If it fails it will return NULL
and GLFW will not be able to create Vulkan window surfaces. You can still use Vulkan for off-screen rendering and compute work.
If successful the returned array will always include VK_KHR_surface
, so if you don't require any additional extensions you can pass this list directly to the VkInstanceCreateInfo
struct.
Additional extensions may be required by future versions of GLFW. You should check whether any extensions you wish to enable are already in the returned array, as it is an error to specify an extension more than once in the VkInstanceCreateInfo
struct.
macOS: MoltenVK is (as of July 2022) not yet a fully conformant implementation of Vulkan. As of Vulkan SDK 1.3.216.0, this means you must also enable the VK_KHR_portability_enumeration
instance extension and set the VK_INSTANCE_CREATE_ENUMERATE_PORTABILITY_BIT_KHR
bit in the instance creation info flags for MoltenVK to show up in the list of physical devices. For more information, see the Vulkan and MoltenVK documentation.

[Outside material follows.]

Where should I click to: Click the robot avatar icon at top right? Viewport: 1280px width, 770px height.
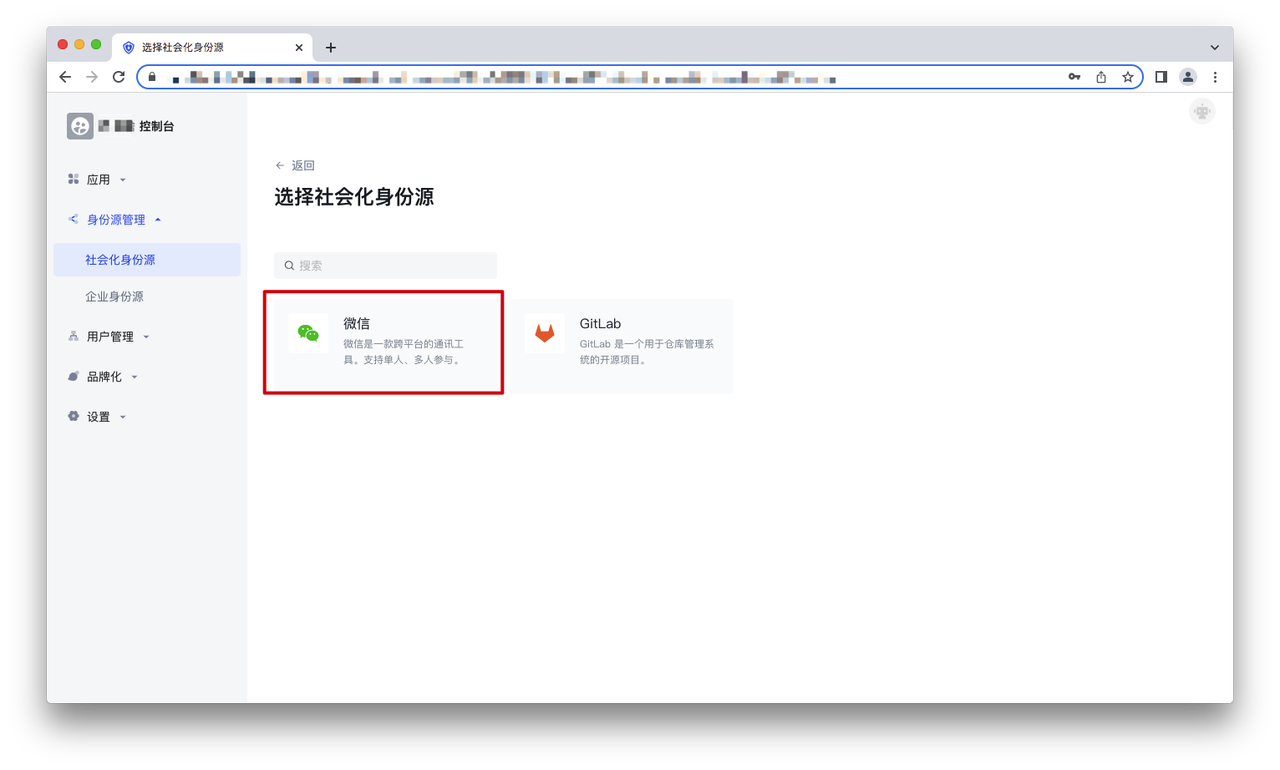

Not every queue family of every Vulkan device can present images to surfaces. To check whether a specific queue family of a physical device supports image presentation without first having to create a window and surface, call glfwGetPhysicalDevicePresentationSupport.
The VK_KHR_surface
extension additionally provides the vkGetPhysicalDeviceSurfaceSupportKHR
function, which performs the same test on an existing Vulkan surface.

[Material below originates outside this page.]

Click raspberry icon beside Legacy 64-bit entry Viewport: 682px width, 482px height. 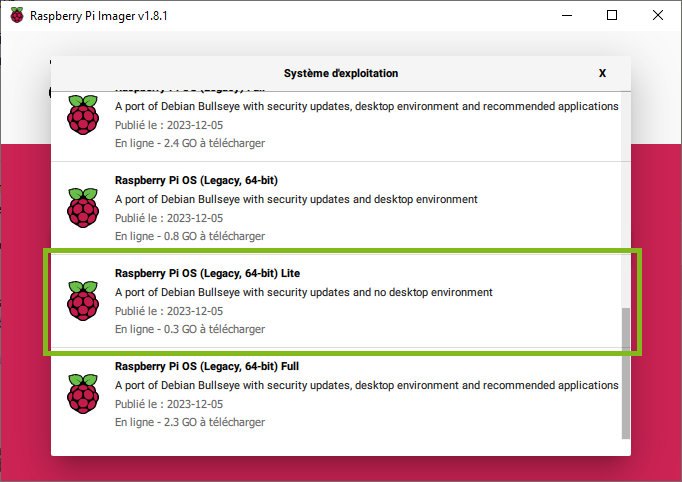83,208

Unless you will be using OpenGL or OpenGL ES with the same window as Vulkan, there is no need to create a context. You can disable context creation with the GLFW_CLIENT_API hint.
See Windows without contexts for more information.
You can create a Vulkan surface (as defined by the VK_KHR_surface
extension) for a GLFW window with glfwCreateWindowSurface.
If an OpenGL or OpenGL ES context was created on the window, the context has ownership of the presentation on the window and a Vulkan surface cannot be created.
It is your responsibility to destroy the surface. GLFW does not destroy it for you. Call vkDestroySurfaceKHR
function from the same extension to destroy it.